*問題 A*
レコードのうち、「You are a GUI」を含む行からレコードの末尾までの範囲を、「Viewports」を「Layers」に置き換えて修正し、ほかは一切変えずに示せ。画像は出力に含めないこと。

マザーが、神に何も拒まないという私的請願を立てた1942年からマザーは多くの犠牲を払った。インドは第二次世界大戦に巻き込まれ、厳しい経済状態の中で膨大な働きを担い、マザーは深刻な病気に侵される。また、200万人以上の命を奪った1942-43年のベンガルの飢饉にもあったが、神が何物も拒まれないことをマザーは確信していた。一人の生徒はこう証言する。「ある日、もう食べる物が何もありませんでした。午前八時マザーテレサが、『わたしは出かけます。皆さんはチャペルでお祈りをしていてください』と言われました。午後四時ごろ、食糧庫はあらゆる種類の野菜でいっぱいでした。わたしたちはその光景を、とうてい信じることができませんでした。」[8]

5000人の死者が出た1946年の暴動の時も、300人の生徒たちの食料の必要に迫られた時、命を危険を冒して修道院の外に出て、兵士から食料をもらって修道院内の学院に帰った。これも、誓願から出た、神が願われることは何でも捧げるという誓願から出た行動と言うことができるだろう。[9]

◆「インスピレーションの日」――スラムの働きへの召命

マザー・テレサは、1946年9月、36歳の時に、毎年の黙想会と必要な休息のためにダージリンの修道院へ向かう汽車の中で、主イエスと決定的・神秘的に出会います。

*問題 B*
マザー・テレサについての文章を、最後の文の後から書き継げ。

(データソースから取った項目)
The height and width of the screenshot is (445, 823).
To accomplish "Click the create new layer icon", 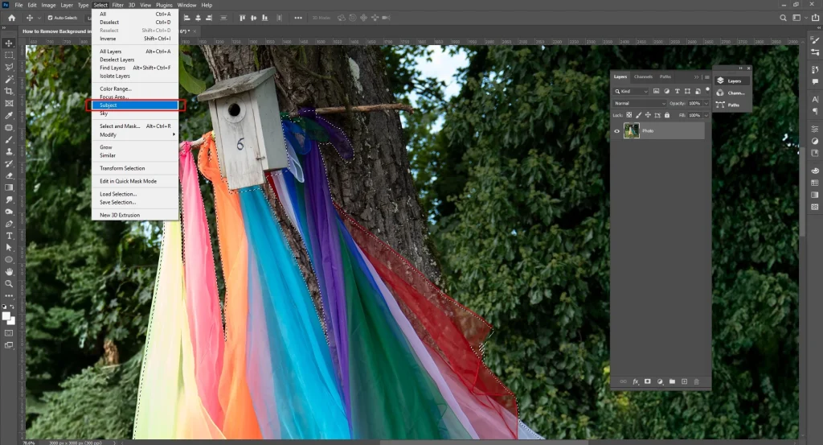I will pyautogui.click(x=684, y=381).
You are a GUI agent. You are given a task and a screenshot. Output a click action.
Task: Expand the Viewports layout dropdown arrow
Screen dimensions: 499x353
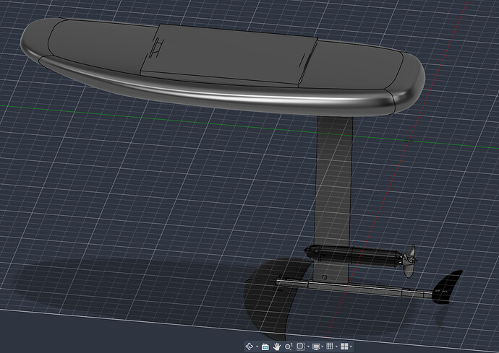(351, 347)
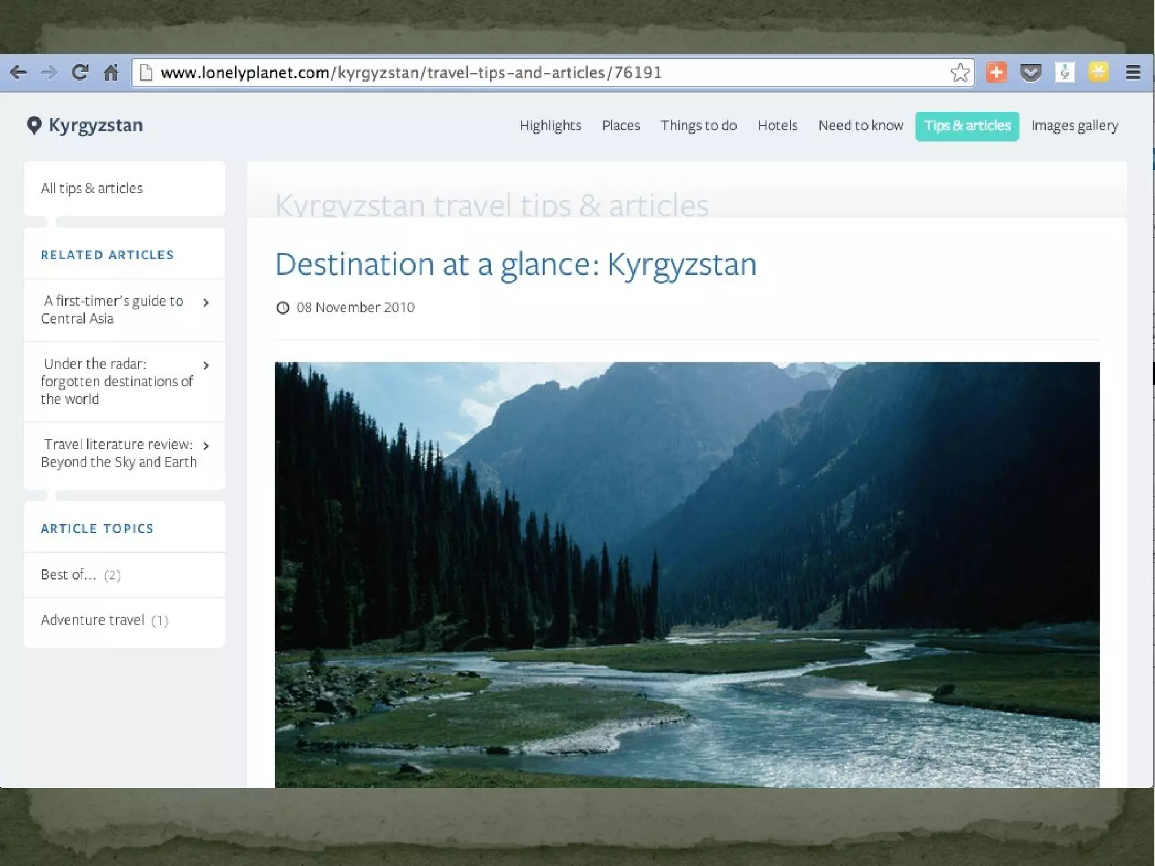Switch to the Highlights tab
Screen dimensions: 1155x866
550,126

*期待される出力 A*
You are a GUI agent. You are given a task and a screenshot. Output a click action.
Task: Expand the Layers layout dropdown arrow
Screen dimensions: 499x353
(351, 347)
Switch to the Highlights tab
Screen dimensions: 1155x866
550,126

*期待される出力 B*
それは、わたくしの召命中の召命でした。第二の召命です。貧しい人びとの中でもっとも貧しい人に奉仕するため町に出かける――非常に幸福なロレット会の生活さえもささげるしょうめいでした。貧しい人びとの中で最も貧しい人の内におられるキリストに仕えるため、すべてをささげて、スラムにおいて主に従う呼びかけを聴いたのは、汽車の中でした。

同書p72

1946年9月10日、ダージリンへ向かう汽車の旅で、マザーが受けた神の光と愛の強力な恵み、これが愛し、愛されたいという神の無限の切望の深みであり、神の愛の宣教者会の始まりです。

同書p73

貧しい人びとの中で最も貧しい人に仕えることによって、イエスの渇きを癒やすために、神が「召命中の召命」を与えられたのは、1946年ダージリンへ向かう汽車の中での、この日のことでした。


同書p73

◆「わたしは渇く」――神の渇きとの出会い

マザーは1946年の主イエスとの神秘的な出会いによって、最も貧しい人々に仕えるようにとの召命を受けました。その後、彼女は、主イエスの十字架上の言葉「わたしは渇く」(ヨハネ19:28)を絶えず教え続けました。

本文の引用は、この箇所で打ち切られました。